A novel matrix metalloproteinase-2 inhibitor triazolylmethyl aziridine reduces melanoma cell invasion, angiogenesis and targets ERK1/2 phosphorylation

Figures & data

Figure 1. Novel selective MMP-2 inhibitors, where 1 – general structure of aziridine-triazole conjugate; 2 – compound JaZ-30 studied in this work.

Figure 2. Synthesis of 1-(aziridin-2-ylmethyl)-4-(4-butylphenyl)-1H-1,2,3-triazole (JaZ-30). Details see in Materials and methods section.

Figure 3. Dose-dependent inhibitory effect of JaZ-30 on MMP-2 catalytic activity in vitro. Relative Fluorescence Units (RFU) at Ex/Em = 328/420 nm were measured in the process of fluorogenic substrate cleavage. Catalytic activity of MMP without inhibitor was taken as 100% of MMP catalytic activity. Results are presented as mean ± SD of triplicates, p = 0.05, statistically significant.

Figure 4. Concentration of VEGF in B16-GFP growth medium. B16-GFP cells were treated with/without 0.5 µM PMA and 10 µM JaZ-30 for 72 h. Details of experiments are in the Materials and methods section. Results are presented as mean ± SD of triplicates, p < 0.05, statistically significant.

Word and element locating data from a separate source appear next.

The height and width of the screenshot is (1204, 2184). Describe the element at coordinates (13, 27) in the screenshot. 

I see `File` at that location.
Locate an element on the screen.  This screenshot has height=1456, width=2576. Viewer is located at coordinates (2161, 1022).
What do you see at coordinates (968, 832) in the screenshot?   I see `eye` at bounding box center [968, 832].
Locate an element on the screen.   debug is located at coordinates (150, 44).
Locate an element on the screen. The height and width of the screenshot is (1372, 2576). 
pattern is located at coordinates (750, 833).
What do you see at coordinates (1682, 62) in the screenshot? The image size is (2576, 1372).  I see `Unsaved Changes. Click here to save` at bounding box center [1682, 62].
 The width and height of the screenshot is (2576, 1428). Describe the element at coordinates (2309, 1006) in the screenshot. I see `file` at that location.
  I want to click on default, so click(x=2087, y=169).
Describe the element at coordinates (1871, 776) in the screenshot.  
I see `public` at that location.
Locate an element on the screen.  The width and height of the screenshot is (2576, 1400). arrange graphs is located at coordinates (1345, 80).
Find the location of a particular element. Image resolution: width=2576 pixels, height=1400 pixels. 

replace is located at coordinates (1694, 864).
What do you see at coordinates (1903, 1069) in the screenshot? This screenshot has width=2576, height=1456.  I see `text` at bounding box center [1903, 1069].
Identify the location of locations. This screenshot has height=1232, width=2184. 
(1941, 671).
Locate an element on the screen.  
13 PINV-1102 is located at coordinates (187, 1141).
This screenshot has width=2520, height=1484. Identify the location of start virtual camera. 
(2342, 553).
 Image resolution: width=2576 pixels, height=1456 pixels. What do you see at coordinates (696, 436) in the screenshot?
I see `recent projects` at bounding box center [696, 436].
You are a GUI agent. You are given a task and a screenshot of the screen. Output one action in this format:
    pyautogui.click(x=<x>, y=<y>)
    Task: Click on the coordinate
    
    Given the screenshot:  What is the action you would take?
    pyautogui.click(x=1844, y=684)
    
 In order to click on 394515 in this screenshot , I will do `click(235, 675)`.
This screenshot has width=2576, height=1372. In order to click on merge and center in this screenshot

Figure 5. Dose-dependent inhibitory effect of JaZ-30 on the capillary-like network formation of human umbilical vein endothelial cells (HUVECs) in vitro. (A) Images of HUVECs the capillary-like network structure, formed on Matrigel-coated wells surface in 24 h. HUVECs were treated with 5 ng/ml VEGF – control, and indicated concentrations of JaZ-30: 1.2 µM; 2.5 µM; 5 µM, 10 µM and 20 µM; magnification 120 ×. (B) The percentage of angiogenesis quantification by calculation the number of branching points in four images, viewed with an inverted microscope. Results are presented as mean ± SD, p < 0.05, statistically significant.

Figure 6. Inhibitory effect of JaZ-30 on the invasion of B16-GFP cells through Matrigel membrane. Cells, invading through Matrigel and Control membrane for 48 h, were quantified by counting live cells in the wells under the insert in fluorescent microscope. Percentage of invasive cells was calculated by a formula indicated in Materials and methods section. Results are presented as mean ± SD of triplicates, p < 0.05, statistically significant.

Figure 7. JaZ-30-mediated phosphorylation of ERK1/2 in B16 cells. (A) Kinetics of ERK1/2 phosphorylation in B16 cells treated with 0.5 µM PMA. (B) Inhibition of ERK1/2 phosphorylation (pERK) by different concentrations of JaZ-30 compound. Cells B16 were treated with JaZ-30 for 3 h and then for 30 min with 0.5 µM PMA. Calculation of normalized pERK (phosphorylated ERK1/2 to the total ERK) presented in the section Materials and methods. Each datum represents mean ± standard deviation of triplicate experiments, p < 0.001, statistically significant.